The constant threat of self-immolation by members of the Coalition has allowed a small group to hold a disproportionate sway over the rest of their party room. Any MP who wanted to speak in favour of stronger environmental protection or more climate action has risked being attacked from within, and any minister who sought to advance a positive environmental or climate agenda risked bringing on a stand-off that could threaten their government.

I am writing this piece with a clear vested interest. I work for Wilderness Society and I’ll back a koala over John Barilaro any day. But I do have some insight into how these issues can play out in a Coalition government. In 2011, I was a ministerial staffer for the incoming NSW Liberal government with specific responsibly for providing advice regarding national parks, threatened species and native vegetation.
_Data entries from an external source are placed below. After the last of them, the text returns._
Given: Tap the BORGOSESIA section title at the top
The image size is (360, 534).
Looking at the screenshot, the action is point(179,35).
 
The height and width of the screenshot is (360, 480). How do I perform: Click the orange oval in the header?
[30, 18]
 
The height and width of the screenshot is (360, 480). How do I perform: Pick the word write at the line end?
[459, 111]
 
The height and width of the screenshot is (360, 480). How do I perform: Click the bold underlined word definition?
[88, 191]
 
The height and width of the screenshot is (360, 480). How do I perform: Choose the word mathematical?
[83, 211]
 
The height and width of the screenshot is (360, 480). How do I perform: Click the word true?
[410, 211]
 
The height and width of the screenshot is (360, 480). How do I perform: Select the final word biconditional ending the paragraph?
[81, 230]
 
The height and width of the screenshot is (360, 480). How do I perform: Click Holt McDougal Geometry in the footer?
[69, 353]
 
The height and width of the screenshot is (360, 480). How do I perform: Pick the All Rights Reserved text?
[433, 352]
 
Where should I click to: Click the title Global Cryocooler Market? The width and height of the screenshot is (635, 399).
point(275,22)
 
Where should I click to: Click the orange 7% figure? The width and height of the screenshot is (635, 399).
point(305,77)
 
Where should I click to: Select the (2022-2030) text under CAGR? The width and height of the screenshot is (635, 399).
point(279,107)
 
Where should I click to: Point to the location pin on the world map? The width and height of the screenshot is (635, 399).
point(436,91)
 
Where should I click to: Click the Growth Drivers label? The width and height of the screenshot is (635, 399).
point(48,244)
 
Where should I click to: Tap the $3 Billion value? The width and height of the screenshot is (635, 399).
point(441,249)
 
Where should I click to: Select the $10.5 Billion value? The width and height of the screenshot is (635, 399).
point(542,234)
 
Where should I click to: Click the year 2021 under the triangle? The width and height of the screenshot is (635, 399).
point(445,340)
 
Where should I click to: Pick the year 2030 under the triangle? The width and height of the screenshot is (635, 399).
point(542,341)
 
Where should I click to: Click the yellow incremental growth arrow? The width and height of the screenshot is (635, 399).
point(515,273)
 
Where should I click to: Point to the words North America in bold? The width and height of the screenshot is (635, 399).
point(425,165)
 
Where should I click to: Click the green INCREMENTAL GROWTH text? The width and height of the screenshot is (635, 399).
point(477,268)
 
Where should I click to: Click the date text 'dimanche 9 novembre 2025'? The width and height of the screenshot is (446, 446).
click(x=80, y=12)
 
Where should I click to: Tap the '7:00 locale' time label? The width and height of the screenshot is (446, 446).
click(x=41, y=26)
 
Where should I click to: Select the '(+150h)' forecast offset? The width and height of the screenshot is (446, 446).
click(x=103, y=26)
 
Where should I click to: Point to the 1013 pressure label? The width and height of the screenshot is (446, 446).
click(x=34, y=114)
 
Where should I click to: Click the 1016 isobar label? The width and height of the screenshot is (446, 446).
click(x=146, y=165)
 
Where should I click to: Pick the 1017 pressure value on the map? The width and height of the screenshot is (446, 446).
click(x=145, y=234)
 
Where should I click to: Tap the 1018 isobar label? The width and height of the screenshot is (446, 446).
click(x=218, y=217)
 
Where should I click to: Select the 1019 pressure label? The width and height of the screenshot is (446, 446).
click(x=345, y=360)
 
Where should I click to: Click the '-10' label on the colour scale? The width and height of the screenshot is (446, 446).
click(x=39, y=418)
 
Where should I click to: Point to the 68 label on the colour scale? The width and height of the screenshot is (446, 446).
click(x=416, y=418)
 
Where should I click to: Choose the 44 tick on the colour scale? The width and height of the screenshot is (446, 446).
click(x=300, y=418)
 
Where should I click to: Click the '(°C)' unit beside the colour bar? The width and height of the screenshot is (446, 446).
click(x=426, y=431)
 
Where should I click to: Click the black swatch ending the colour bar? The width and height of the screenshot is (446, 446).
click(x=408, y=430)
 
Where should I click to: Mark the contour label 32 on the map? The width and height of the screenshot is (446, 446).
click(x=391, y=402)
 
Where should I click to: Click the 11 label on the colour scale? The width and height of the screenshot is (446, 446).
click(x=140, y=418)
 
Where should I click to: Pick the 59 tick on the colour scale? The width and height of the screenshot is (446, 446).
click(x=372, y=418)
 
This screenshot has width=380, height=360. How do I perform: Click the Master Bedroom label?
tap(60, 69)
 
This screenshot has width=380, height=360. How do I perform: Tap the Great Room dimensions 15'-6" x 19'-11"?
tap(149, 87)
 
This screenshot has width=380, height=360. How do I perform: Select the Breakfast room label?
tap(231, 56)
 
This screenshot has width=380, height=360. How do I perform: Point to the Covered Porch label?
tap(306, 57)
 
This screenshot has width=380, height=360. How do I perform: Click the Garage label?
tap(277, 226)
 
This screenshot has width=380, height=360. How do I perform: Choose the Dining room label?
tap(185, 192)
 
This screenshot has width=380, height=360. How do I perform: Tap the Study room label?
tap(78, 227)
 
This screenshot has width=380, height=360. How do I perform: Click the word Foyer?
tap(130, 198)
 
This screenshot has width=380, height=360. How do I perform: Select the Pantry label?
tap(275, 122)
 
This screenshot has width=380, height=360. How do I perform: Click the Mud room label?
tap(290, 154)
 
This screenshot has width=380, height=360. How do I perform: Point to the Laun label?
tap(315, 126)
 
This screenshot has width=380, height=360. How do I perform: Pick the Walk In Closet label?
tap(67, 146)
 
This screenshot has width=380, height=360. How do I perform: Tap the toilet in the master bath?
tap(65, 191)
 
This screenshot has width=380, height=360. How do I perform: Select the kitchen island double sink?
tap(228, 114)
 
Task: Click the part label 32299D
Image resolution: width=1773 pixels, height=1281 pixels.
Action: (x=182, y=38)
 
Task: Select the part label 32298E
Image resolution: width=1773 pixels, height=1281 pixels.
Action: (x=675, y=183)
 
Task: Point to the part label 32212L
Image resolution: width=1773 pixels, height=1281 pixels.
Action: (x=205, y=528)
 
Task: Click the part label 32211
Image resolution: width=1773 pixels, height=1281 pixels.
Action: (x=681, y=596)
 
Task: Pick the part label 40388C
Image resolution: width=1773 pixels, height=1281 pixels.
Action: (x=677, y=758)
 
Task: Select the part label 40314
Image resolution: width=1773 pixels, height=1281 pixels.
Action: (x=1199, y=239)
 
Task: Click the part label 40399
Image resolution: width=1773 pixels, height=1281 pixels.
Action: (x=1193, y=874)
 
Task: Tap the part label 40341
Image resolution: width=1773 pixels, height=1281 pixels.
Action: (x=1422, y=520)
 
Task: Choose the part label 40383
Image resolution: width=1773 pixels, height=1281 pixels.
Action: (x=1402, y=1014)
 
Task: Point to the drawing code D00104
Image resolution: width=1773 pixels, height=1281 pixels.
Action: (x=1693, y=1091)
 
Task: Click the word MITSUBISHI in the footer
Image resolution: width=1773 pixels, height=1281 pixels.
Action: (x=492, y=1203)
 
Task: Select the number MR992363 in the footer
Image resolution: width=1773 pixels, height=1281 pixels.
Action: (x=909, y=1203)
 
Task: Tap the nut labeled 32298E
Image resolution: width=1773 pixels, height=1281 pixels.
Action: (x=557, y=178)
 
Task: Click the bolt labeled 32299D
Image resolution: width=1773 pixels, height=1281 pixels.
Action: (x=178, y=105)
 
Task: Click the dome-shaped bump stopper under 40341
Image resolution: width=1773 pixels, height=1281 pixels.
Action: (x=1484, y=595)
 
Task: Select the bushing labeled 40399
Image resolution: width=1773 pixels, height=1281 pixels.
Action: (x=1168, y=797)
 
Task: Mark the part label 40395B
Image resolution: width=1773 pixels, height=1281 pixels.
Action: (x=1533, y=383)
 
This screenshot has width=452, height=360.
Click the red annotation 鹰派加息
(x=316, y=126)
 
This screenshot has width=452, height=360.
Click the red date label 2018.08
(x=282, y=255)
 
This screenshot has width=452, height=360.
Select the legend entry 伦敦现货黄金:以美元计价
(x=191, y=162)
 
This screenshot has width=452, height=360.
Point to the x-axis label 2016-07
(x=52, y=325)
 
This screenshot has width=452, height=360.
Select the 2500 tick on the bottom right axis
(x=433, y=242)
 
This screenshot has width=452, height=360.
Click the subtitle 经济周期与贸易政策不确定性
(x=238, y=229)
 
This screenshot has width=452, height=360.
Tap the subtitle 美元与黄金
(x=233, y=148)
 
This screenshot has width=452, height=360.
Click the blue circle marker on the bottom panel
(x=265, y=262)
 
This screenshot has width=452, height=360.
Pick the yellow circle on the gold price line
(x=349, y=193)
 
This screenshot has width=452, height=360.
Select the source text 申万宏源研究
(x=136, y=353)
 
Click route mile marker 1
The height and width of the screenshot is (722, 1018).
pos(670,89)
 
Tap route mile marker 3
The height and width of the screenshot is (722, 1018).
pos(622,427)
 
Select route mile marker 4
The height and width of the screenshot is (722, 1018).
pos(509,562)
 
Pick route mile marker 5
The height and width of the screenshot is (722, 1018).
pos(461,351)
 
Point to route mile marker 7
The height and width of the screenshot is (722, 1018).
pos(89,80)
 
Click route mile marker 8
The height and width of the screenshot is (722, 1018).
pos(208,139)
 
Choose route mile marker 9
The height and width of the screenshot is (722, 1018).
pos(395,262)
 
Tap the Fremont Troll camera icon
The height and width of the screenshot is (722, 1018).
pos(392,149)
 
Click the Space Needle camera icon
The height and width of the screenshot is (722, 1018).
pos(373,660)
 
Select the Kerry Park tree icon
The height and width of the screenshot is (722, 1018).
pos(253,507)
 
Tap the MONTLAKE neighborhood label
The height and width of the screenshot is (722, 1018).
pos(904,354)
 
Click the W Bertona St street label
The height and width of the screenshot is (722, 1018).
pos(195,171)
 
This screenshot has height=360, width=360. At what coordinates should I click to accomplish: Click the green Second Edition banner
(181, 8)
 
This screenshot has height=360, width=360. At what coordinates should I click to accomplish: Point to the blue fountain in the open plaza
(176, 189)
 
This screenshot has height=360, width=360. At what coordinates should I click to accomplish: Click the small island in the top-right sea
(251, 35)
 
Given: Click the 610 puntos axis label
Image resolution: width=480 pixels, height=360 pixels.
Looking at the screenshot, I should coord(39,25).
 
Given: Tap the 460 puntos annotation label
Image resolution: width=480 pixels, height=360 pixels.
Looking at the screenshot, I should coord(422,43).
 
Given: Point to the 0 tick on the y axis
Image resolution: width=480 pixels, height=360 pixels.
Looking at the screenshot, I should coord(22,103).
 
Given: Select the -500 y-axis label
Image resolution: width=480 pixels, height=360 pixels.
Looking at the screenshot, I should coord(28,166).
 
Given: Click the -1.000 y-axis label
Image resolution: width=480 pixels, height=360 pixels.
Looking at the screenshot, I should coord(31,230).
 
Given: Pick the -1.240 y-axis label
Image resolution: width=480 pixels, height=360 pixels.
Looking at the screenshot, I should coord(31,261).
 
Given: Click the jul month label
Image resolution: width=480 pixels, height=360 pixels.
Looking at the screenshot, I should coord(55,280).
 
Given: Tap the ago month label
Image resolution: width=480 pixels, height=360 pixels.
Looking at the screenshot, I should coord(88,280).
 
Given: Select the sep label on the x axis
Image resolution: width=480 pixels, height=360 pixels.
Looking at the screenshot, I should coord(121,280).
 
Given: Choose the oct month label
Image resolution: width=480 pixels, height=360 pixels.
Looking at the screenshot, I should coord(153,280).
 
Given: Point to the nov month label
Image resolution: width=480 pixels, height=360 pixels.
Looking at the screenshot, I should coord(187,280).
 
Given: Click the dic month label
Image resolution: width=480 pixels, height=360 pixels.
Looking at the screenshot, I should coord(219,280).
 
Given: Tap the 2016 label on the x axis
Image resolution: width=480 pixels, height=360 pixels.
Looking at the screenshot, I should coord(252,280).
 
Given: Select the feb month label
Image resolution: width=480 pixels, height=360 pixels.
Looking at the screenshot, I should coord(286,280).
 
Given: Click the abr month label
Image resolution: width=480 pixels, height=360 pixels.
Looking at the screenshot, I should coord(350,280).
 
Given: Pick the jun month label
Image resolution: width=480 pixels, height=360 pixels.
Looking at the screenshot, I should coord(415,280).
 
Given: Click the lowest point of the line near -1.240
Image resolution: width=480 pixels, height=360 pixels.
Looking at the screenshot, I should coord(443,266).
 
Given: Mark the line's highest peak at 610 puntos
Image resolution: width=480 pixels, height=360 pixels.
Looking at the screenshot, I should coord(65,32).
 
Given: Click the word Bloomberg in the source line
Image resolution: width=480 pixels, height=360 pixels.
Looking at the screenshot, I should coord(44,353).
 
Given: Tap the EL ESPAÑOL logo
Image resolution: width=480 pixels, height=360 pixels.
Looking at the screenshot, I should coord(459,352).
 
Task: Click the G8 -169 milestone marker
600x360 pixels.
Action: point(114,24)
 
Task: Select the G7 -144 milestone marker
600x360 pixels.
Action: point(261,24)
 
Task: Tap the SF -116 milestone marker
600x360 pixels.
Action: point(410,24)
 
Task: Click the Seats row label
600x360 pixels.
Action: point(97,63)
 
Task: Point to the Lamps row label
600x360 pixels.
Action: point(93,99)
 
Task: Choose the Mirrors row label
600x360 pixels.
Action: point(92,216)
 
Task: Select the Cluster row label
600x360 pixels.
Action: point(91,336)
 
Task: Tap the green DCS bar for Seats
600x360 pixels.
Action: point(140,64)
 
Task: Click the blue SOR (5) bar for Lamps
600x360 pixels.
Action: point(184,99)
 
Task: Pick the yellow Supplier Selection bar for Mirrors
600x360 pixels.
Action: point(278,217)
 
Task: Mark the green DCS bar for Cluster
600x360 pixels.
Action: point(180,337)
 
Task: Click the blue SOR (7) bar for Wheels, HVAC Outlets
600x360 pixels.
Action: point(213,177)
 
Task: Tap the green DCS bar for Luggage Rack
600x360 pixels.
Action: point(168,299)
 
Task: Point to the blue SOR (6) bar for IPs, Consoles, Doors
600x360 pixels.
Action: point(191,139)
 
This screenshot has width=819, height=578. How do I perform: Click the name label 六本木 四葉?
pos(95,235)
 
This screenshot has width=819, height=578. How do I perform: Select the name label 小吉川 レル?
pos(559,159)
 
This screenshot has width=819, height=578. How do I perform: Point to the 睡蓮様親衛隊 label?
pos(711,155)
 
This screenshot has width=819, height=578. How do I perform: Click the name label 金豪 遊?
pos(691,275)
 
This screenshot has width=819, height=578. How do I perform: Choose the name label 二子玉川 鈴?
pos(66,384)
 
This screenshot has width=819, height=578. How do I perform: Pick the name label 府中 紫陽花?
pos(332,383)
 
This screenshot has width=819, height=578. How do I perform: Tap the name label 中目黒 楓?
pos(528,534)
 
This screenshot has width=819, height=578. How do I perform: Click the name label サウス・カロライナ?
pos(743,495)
If the "koala wars" had happened then, I would have been helping guide the policy at the centre of this latest controversy and been a liaison between ministers, MPs, agencies and other stakeholders.

But in 2011, the pressure from the Nats wasn’t specifically about koalas, it was about native vegetation laws. I had the task of having to brief bitterly angry Nationals MPs about their government’s review of the regulations under the Native Vegetation Act. The review didn’t go far enough for them. They didn’t want tinkering of regulations, they wanted the act gone.

And in that meeting I saw the same behaviours the public has been so bemused by during this koala debate: engaging in the policy process very late, a failure to understand how the policy actually works, a universal view that the environment matters but regulation could never be the answer, and no shared view about what any alternative could be.

A few years later, the Nats got their way and that law was replaced. As a result, the number of approvals to bulldoze vegetation has risen 13-fold which the Natural Resources Commission has warned amounts to a “statewide risk to biodiversity”.

Each time the Nats win like this, the Coalition takes a policy position that misaligns with the pro-environment views of the voters in many Liberal-held electorates. The wider the gap becomes the more likely the disconnect is likely to influence voter behaviour. And this is having electoral consequences for the Liberals.

It’s a myth that Labor is the only party which needs to seek the votes of people with pro-environment views as well those with more materialist concerns. If you believe Labor is wedged here, then you have to also acknowledge the wedge applies to the Liberals. As climate and species extinction crises become more visible, such as during the 2019-20 bushfires, the electoral dynamics shift further and no party can continue to ignore it.

Not even the Nats are immune. As National MP Paul Toole was reported to say, “It is important that the party not be seen as anti-koala”. The Nats lost Lismore at the last election to Labor and with almost 25 per cent of that electorate voting Greens. Geoff Provest, Nationals MP for Tweed, has repeatedly defended his narrow margin through activities such as joining a local march to protect koalas from development.

If you asked me why the NSW Premier was willing and able to stare down an internal environment revolt when others haven’t, I could reflect upon her obvious political competence or on the willingness of her cabinet members and backbench to hold firm. But if I had to identify one reason why revolt failed I’d say, "mathematics": as the maths of climate change and species extinction worsens, an anti-environmental policy platform increasingly becomes an electoral hazard that must be avoided to survive.

Tim Beshara is the manager of policy and strategy for the Wilderness Society.